How can I enumerate thee? Let me count the ways…

This weekend, I was writing some demo code for the async chapter of C# in Depth – the idea was to decompile a simple asynchronous method and see what happened. I received quite a surprise during this, in a way which had nothing to do with asynchrony.

Given that at execution time, text refers to an instance of System.String, and assuming nothing in the body of the loop captures the ch variable, how would you expect the following loop to be compiled?

foreach (char ch in text)
{
    // Body here
}

Before today, I could think of four answers depending on the compile-time type of text, assuming it compiled at all. One of those answers is if text is declared to be dynamic, which I’m not going to go into here. Let’s stick with static typing.

If text is declared as IEnumerable

In this case, the compiler can only use the non-generic IEnumerator interface, and I’d expect the code to be roughly equivalent to this:

IEnumerator iterator = text.GetEnumerator();
try
{
    while (iterator.MoveNext())
    {
        char ch = (char) iterator.Current;
        // Body here
    }
}
finally
{
    IDisposable disposable = iterator as IDisposable;
    if (disposable != null)
    { 
        disposable.Dispose();
    }
}

Note how the disposal of the iterator has to be conditional, as IEnumerator doesn’t extend IDisposable.

Work order 1
Translate this sentence from the post on how C# compiles foreach loops into Spanish: "Note how the disposal of the iterator has to be conditional, as IEnumerator doesn’t extend IDisposable."
Work order 2
Pick up the post on how C# compiles foreach loops after its final sentence and keep writing it.

Data section
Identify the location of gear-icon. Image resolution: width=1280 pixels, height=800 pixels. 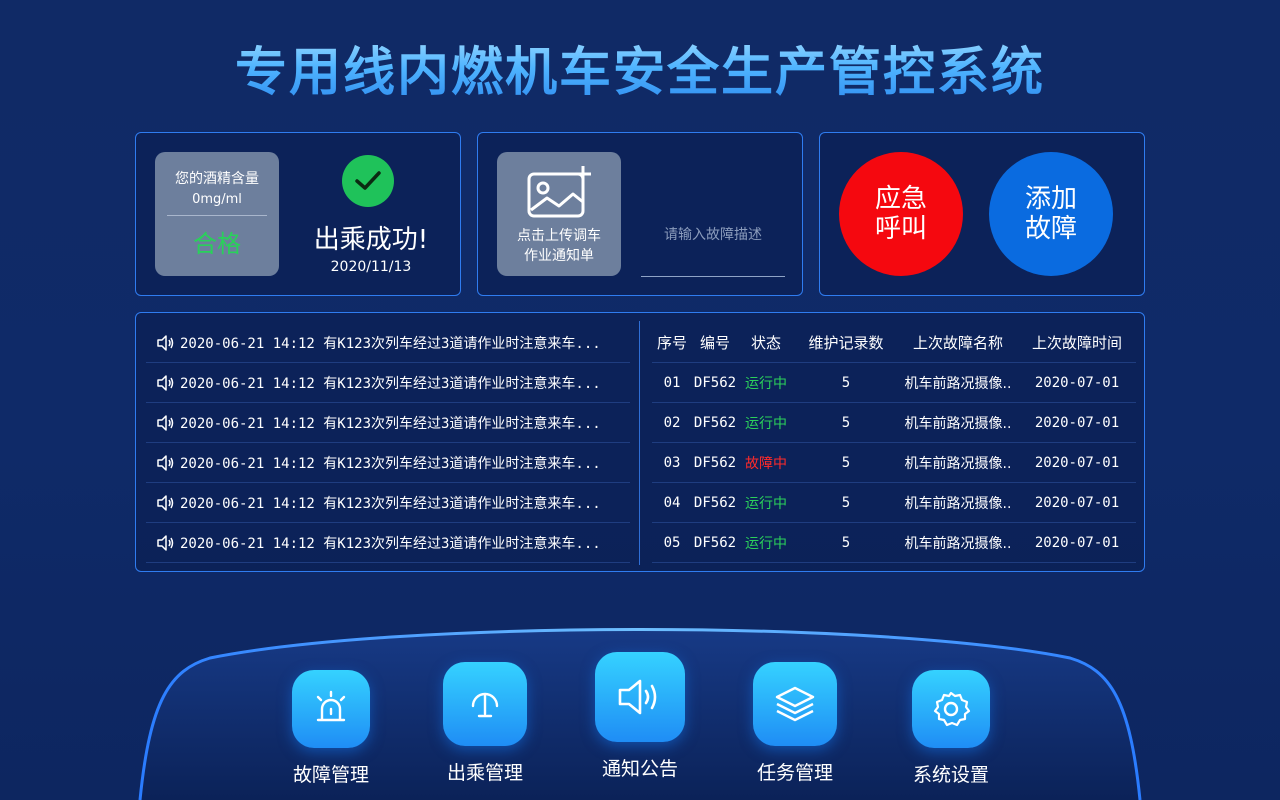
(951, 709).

==

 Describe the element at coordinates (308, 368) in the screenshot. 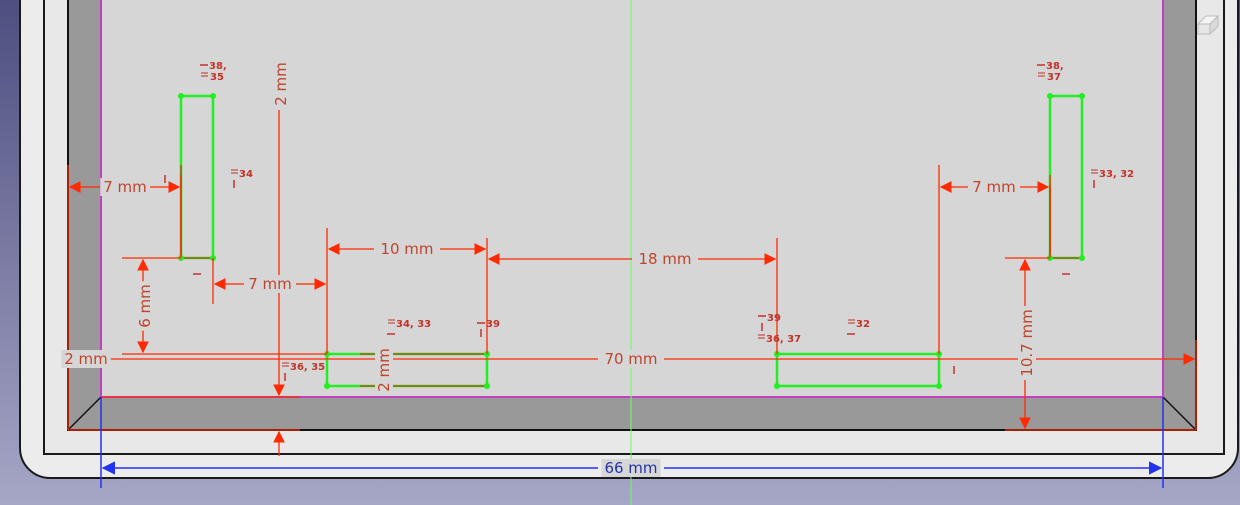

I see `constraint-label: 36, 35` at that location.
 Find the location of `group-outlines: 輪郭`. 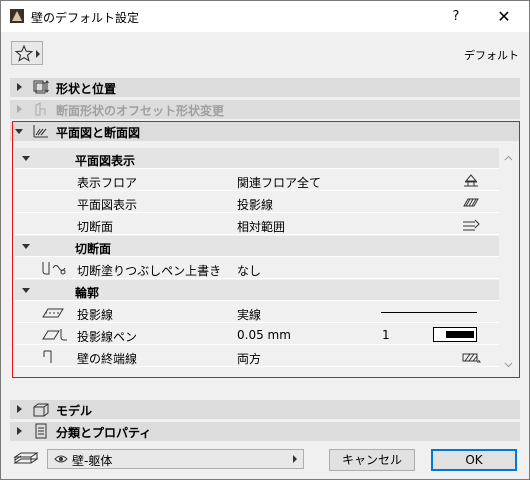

==

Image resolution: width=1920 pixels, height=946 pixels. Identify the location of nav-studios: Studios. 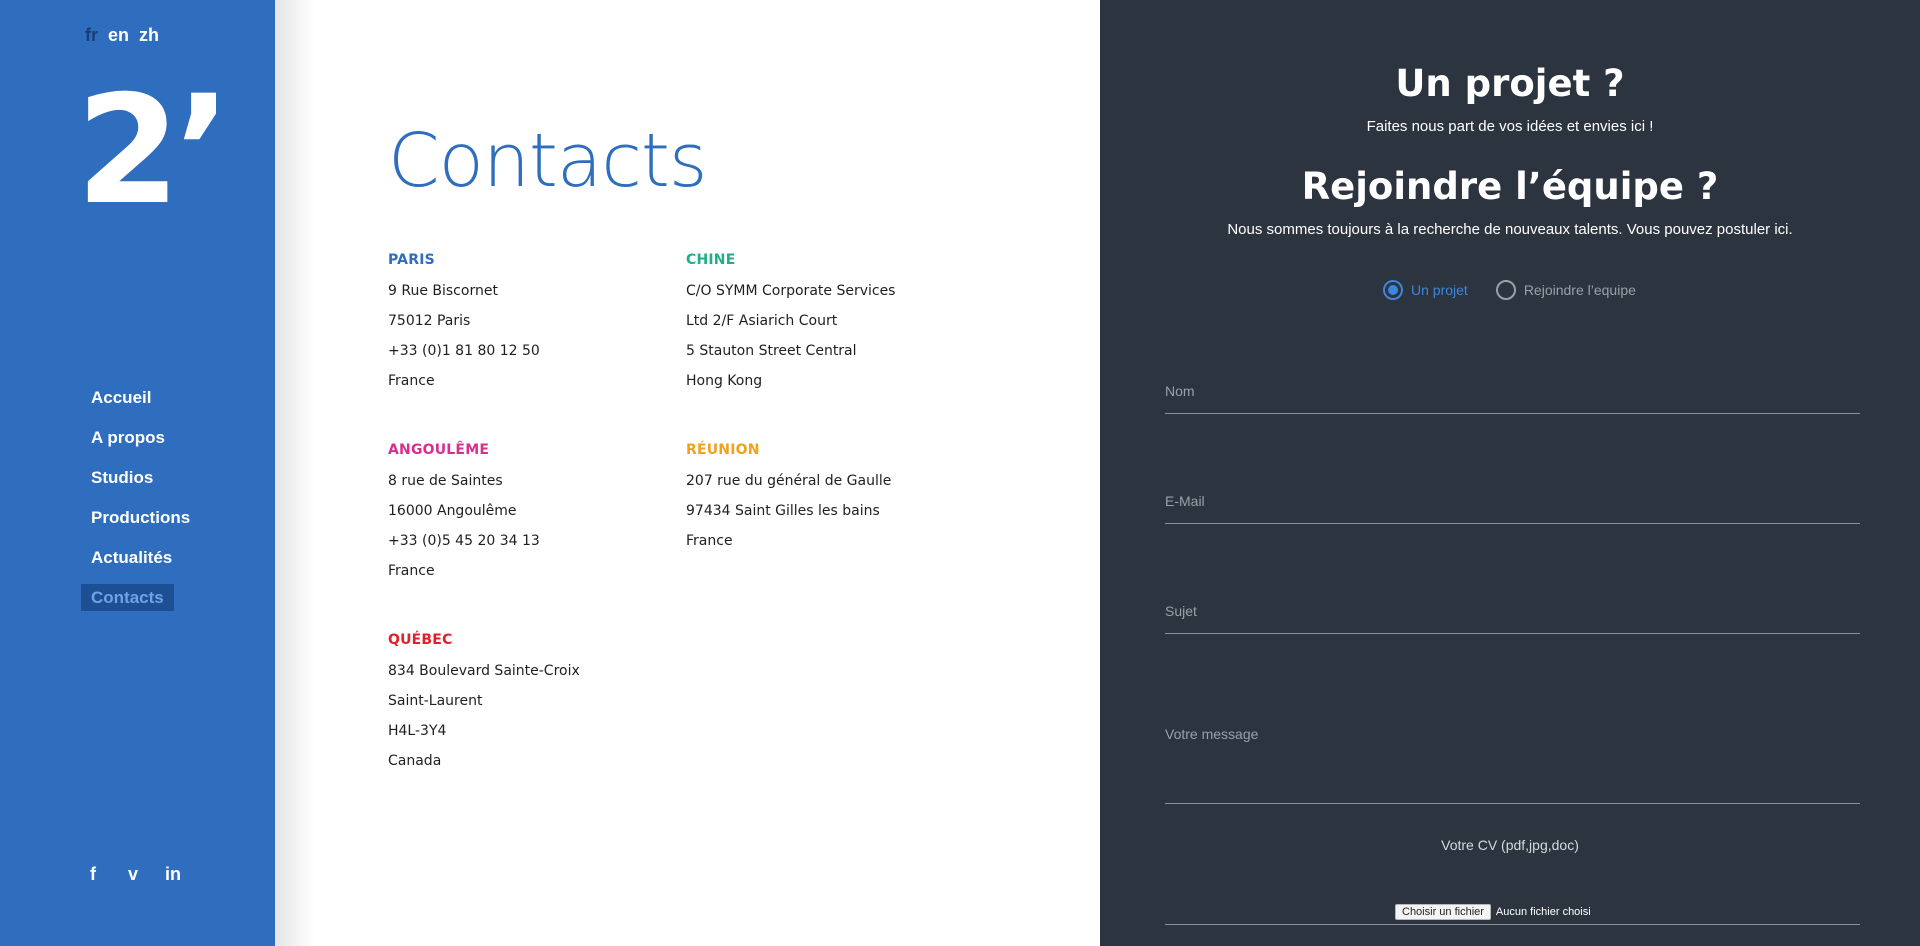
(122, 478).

Result 1
Observe cómo la liberación del iterador tiene que ser condicional, ya que IEnumerator no extiende IDisposable.

Result 2
If text is declared as IEnumerable<char>

Here, we don’t need any execution time casting, and the disposal can be unconditional:

IEnumerator<char> iterator = text.GetEnumerator();
try
{
    while (iterator.MoveNext())
    {
        char ch = iterator.Current;
        // Body here
    }
}
finally
{
    iterator.Dispose();
}

If text is declared as string

Now things get interesting. System.String implements IEnumerable<char> using explicit interface implementation, and exposes a separate public GetEnumerator() method which is declared to return a CharEnumerator.

Usually when I find a type doing this sort of thing, it’s for the sake of efficiency, to reduce heap allocations. For example, List<T>.GetEnumerator returns a List<T>.Enumerator which is struct with the appropriate iteration members. This means if you use foreach over an expression of type List<T>, the iterator can stay on the stack in most cases, saving object allocation and garbage collection.

In this case, however, I suspect CharEnumerator was introduced (way back in .NET 1.0) to avoid having to box each character in the string. This was one reason for foreach handling to be based on types obeying the enumerable pattern, as well as there being support through the normal interfaces. It strikes me that it could still have been a structure in the same way as for List<T>, but maybe that wasn’t considered as an option.

Anyway, it means that I would have expected the code to be compiled like this, even back to C# 1:

CharEnumerator iterator = text.GetEnumerator();
try
{
    while (iterator.MoveNext())
    {
        char ch = iterator.Current;
        // Body here
    }
}
finally
{
    iterator.Dispose();
}

What really happens when text is declared as string

(This is the bit that surprised me.)

So far, I’ve been assuming that the C# compiler doesn’t have any special knowledge about strings, when it comes to iteration. I knew it did for arrays, but that’s all. The actual result – under the C# 5 compiler, at least – is to use the Length property and the indexer directly:

int index = 0;
while (index < text.Length)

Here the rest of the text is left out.